If there's one thing I complain about regarding modern technology, it is the demise of the snail mail letter. We still send a limited number of cards, but actual letters have been replaced by email, texting and Facebook. And that, I feel, is a shame. Because there's a certain impersonality and impermanence to electronic mail or comments. There are few (if any) painstakingly handwritten letters anymore to be filed away in someone's keepsake drawer. Or tucked away in the pages of a favorite romance novel...like the set of three letters I rediscovered today.

During my time as a used bookseller, I found all kinds of crazy things stashed in between the pages of books: grocery lists, handmade bookmarks, business cards, cash register receipts, prescriptions...but my favorite discoveries were always letters. The letters I saved. And while cleaning out my office papers today I found my favorite letters of them all: a set of letters between two obviously young people written in 1984/1985. If the handwriting didn't give away the fact that these are teenagers, the content definitely would. But they are still incredibly sweet.

I've included a few excerpts from each letter. Anywhere you see this: [...] I've removed text from the original letter. (ie shortened for length). I've also corrected spelling somewhat. Poor Dennis was a sometimes phonetic speller.
Dearest Sheila,
I didn't want to say anything, but I have to know. When we kissed did you feel everything that I felt? [...] I heard the song Against All Odds this morning. I have always thought of you when I hear that song, but it never really applied to us. My new  favorite song is Hard Habit to Break. That song seems like it was written for me to give to you. The words are what I have been trying to say to you. In my eyes that song will always be from me to you. Sort of silly, but true. [...] I never thought I would ever feel you touch me again, let alone kiss me. Every time I kiss you I am lost in a maze of memories. 
Love ya always, 
Dear Sheila,
Listen I'm not angry with you and I am sorry that I was rude to you. I just planned our lunch to go a little differently. [...] It felt good holding you and kissing you. My house is empty Monday through Wednesday. Maybe if we make love it will bring us closer together. I already feel close to you. I'm in love with you but you are so tempting. I guess I will just have to wait until you want it bad enough to cut school. I don't want to blow it with you. If I start screwing up let me know.
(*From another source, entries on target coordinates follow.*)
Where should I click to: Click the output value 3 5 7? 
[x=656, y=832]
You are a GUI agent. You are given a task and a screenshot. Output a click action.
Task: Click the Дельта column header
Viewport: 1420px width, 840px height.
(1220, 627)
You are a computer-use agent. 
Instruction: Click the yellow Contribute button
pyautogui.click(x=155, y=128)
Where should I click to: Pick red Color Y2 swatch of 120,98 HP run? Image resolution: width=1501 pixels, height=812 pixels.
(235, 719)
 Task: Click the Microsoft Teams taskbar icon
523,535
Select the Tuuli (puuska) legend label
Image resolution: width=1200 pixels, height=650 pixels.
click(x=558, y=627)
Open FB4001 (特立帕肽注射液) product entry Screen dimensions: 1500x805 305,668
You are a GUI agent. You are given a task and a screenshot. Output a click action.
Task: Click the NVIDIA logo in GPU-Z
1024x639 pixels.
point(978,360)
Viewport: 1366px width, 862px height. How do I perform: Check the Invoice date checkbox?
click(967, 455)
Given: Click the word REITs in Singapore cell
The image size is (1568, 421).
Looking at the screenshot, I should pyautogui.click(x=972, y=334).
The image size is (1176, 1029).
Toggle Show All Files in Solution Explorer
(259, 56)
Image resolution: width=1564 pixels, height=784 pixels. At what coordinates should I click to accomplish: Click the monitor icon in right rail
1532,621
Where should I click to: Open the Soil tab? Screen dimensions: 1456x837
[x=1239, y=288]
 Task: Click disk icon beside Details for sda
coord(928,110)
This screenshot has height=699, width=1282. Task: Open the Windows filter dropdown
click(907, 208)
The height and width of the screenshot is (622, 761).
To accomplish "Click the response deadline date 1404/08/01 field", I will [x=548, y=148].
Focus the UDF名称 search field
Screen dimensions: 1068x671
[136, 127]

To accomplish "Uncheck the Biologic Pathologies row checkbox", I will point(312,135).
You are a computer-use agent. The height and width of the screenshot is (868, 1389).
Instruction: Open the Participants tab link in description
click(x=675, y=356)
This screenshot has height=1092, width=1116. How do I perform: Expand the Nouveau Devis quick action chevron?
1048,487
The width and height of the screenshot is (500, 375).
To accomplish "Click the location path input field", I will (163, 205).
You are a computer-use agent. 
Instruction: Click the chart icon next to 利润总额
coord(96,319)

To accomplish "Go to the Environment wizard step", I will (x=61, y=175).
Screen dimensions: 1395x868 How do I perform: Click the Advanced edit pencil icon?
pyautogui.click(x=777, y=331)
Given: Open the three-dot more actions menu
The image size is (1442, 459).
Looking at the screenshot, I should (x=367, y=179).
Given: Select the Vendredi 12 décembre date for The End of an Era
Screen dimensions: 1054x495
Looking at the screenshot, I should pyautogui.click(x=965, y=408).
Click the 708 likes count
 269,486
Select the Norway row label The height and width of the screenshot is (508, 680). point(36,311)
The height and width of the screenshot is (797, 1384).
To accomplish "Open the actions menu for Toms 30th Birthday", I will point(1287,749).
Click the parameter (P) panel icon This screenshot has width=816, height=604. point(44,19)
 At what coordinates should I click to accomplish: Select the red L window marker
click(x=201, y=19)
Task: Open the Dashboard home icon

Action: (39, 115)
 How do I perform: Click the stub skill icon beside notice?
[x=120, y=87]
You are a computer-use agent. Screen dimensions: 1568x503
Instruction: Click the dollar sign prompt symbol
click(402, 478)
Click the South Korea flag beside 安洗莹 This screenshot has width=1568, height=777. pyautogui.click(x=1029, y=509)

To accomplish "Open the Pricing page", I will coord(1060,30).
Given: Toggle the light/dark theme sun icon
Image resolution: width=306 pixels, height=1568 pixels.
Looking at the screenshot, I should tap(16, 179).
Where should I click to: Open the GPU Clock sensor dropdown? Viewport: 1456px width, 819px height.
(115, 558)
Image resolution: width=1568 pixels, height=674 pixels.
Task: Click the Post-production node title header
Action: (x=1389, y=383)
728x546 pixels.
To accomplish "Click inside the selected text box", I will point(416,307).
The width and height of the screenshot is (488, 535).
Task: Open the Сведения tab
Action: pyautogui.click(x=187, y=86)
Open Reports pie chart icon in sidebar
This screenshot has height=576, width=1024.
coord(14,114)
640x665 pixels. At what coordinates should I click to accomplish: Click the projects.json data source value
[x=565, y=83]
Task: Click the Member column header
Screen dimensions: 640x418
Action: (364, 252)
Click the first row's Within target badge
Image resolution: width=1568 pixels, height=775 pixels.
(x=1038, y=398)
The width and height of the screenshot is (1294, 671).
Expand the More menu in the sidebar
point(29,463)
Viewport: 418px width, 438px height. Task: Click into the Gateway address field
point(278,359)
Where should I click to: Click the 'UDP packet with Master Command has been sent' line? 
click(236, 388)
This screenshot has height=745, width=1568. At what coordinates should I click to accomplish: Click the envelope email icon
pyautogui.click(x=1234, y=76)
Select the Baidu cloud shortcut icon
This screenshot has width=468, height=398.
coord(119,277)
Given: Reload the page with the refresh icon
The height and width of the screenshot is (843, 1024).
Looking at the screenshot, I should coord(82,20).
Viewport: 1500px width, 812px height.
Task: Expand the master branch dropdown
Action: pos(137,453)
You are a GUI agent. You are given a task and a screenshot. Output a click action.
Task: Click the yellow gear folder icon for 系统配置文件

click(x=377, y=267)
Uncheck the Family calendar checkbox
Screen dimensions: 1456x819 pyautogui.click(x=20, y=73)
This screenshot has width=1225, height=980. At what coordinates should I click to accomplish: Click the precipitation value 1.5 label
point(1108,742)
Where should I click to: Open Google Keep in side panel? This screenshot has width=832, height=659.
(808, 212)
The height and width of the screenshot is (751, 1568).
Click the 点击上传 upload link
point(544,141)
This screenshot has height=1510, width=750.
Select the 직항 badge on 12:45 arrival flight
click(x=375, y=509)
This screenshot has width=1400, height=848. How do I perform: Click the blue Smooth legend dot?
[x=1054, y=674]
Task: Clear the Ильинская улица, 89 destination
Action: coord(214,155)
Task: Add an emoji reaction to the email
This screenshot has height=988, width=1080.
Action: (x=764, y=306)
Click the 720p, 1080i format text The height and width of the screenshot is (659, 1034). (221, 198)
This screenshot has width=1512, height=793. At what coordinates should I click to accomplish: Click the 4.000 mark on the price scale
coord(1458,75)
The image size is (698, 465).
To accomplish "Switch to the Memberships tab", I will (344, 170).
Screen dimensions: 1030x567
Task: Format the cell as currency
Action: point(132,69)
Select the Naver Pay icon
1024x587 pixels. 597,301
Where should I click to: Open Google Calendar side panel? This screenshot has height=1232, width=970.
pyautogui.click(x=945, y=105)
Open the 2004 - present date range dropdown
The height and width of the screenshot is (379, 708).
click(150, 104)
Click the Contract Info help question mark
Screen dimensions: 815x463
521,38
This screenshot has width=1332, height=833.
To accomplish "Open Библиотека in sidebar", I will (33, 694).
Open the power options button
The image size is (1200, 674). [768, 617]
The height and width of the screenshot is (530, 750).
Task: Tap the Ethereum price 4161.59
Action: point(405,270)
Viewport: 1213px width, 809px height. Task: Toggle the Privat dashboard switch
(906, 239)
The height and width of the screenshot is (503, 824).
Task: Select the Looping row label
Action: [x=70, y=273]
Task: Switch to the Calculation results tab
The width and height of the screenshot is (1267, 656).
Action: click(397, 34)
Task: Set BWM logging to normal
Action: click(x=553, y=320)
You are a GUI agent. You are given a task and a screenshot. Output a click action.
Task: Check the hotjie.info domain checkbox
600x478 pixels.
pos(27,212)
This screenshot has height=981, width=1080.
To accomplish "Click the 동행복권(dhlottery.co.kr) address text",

Why don't you say I Love You at the end of your letters?
There is only one letter from Sheila. This one dated May 15, 1985—nearly seven months after the last letter from Dennis. Because it is dated in May, I'm making a huge assumption that both Shelia and Dennis will be graduating soon. I can't tell if it was ever sent. It was found with Dennis's letters above.

May 15, 1985
Dear Dennis,
Hello sweetheart. How are you? I am sorry I haven't written sooner. I have had a lot on my mind. I love you and I have decided that I am ready for our commitment.  

In other words Dennis, I will marry you. I want to spend the rest of my life with you.[...] If you still want me, I am all yours. 
Love Always,

Isn't that sweet? I'm assuming these were mailed by the fold lines, but they could have been passed as notes, too.  Dennis is so darn earnest it breaks my heart.